On both platforms, W2 is authorised via the Wizoo web site.
Though there's a lot of control on offer, W2 is actually very easy to use and the first port of call has to be the factory presets. These are based on the 15 included impulse responses, with or without AIR components, and though they don't all have obvious names like 'vocal plate', you can get a very decent plate sound by fiddling with the stone cave. There are also some lovely bright room ambiences that work fantastically well on picked, clean electric or acoustic guitar. If you do decide to render the tail of a reverb to use AIR instead of an HDIR, the sonic difference is very subtle indeed, and even if you render the early reflections part of the patch, the end result is still smooth and musical, albeit with perhaps a little less real room character.
Using the True Stereo programs really does enable you to localise the source much better than would be possible using a blanket mono-in, stereo-out reverb added to the stereo dry signal. Where you need that degree of focus, it is excellent, but most times the standard stereo reverb will do the trick and will save on horsepower. In fact the only thing I totally failed to do during the initial stages of this review was import a third-party impulse response. According to the manual, interleaved AIFF or WAV files will import directly, but I always got a 'not a valid audio file' message. After consulting Wizoo, it turns out that Logic 's AIFF files contain extra data in the header, which is why they are rejected; if you convert them to WAV format within Logic, all goes smoothly. W2 can't import mono impulse responses and I'd found a very nice mono Space Echo IR I wanted to try, so I dropped it onto a stereo Logic track, then saved it as a stereo WAV file, and it worked perfectly. In fact the IR import could only be improved by allowing users to drag and drop IRs into the Import window rather than having to find them via a file browser window.

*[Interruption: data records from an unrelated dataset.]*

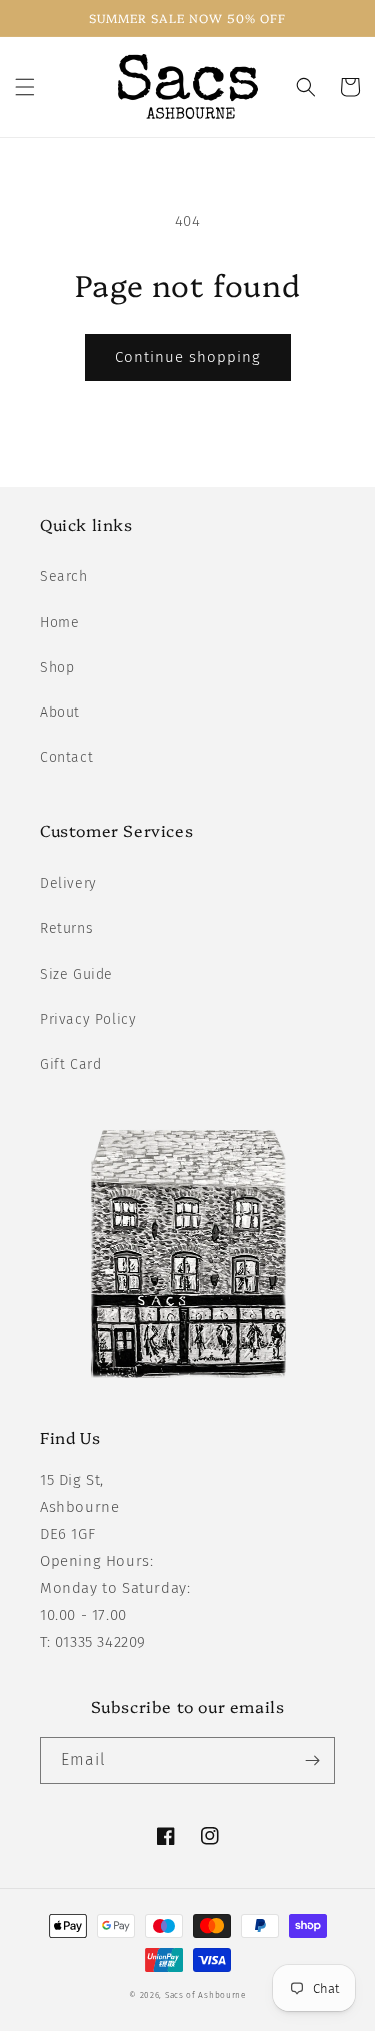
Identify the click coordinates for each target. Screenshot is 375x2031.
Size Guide (76, 974)
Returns (66, 928)
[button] (25, 87)
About (60, 712)
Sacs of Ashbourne (205, 1995)
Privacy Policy (88, 1019)
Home (59, 622)
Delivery (68, 883)
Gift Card (70, 1064)
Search (64, 576)
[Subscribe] (312, 1760)
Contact (66, 757)
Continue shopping (188, 357)
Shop (57, 667)
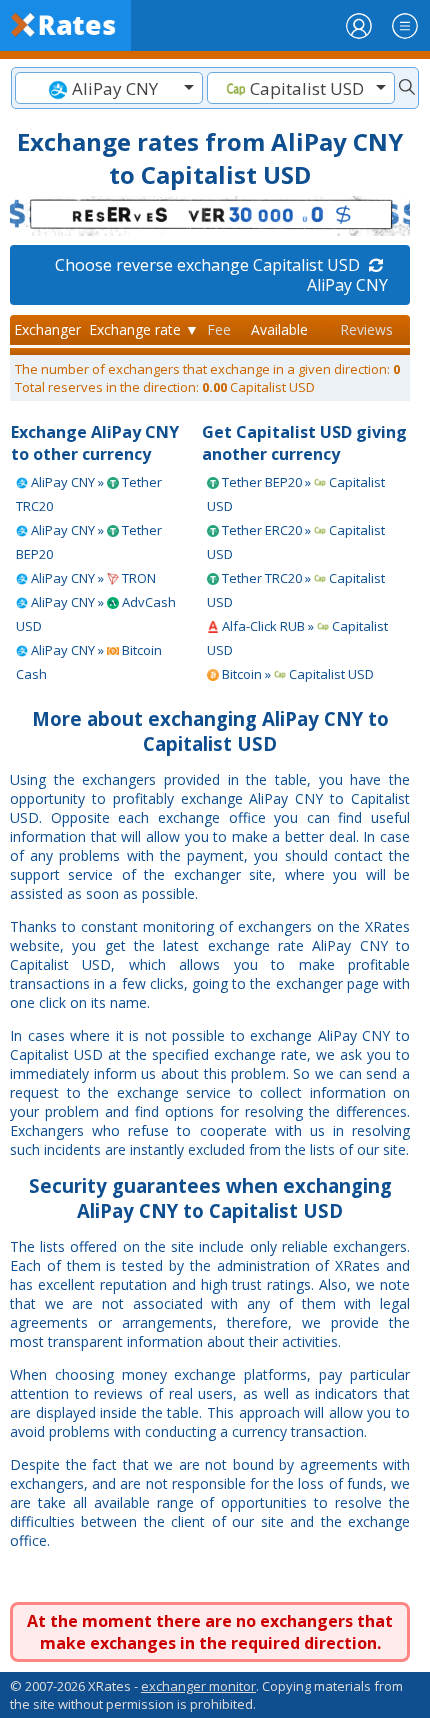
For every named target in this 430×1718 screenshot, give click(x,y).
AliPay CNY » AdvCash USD (96, 614)
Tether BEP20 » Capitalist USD (296, 494)
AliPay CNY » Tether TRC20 (89, 494)
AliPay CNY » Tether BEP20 (89, 542)
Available (279, 329)
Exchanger (47, 329)
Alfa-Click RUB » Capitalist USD (297, 638)
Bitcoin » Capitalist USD (296, 674)
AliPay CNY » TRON (92, 578)
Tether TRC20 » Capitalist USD (296, 590)
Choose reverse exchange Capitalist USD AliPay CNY (221, 275)
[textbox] (109, 88)
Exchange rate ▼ (144, 329)
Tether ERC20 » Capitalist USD (296, 542)
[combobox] (109, 88)
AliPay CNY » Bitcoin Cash (89, 662)
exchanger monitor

When reviewing reverbs, it's hard to put across the essential character of what's on offer, and it's also impossible to say which convolution reverb is the best: they all sound differerent, yet they all produce musically believable results. Wizoo seem to have achieved a better sense of focus and space than some of their less sophisticated competitors, especially when using True Stereo mode, but I was also seriously impressed by some of the presets involving the AIR algorithms, especially the '80s drum ambience — which, incidentally, works great on guitar. I'd like a greater choice of IRs, but having said that, I found that I could get pretty close to just about any reverb sound I could envisage, which is a testimony to how easy and effective the editing is. There are also plenty of free IRs on the Internet to try out.
Overall, I really like what Wizoo have done in W2 and I look forward to their forthcoming surround version. It might not have the flashy graphics or compendious libraries of some of its competition but it has a clean-cut interface, it is very flexible without being complicated and it sounds absolutely top-drawer. Definitely worth getting to know better.
- Includes a True Stereo mode for better localisation of off-centre sources.
- Clean and uncomplicated user interface.
- Excellent sound quality.
- More included IRs would be nice, but there are no real cons.
There are already some great reverbs on the market but this new offering from Wizoo is up there with the best of them. The ingenious ability to render IR reverbs as algorithmic reverbs or to combine elements of each really adds to the flexibility of the package.
£169; W5 surround reverb £299. Prices include VAT.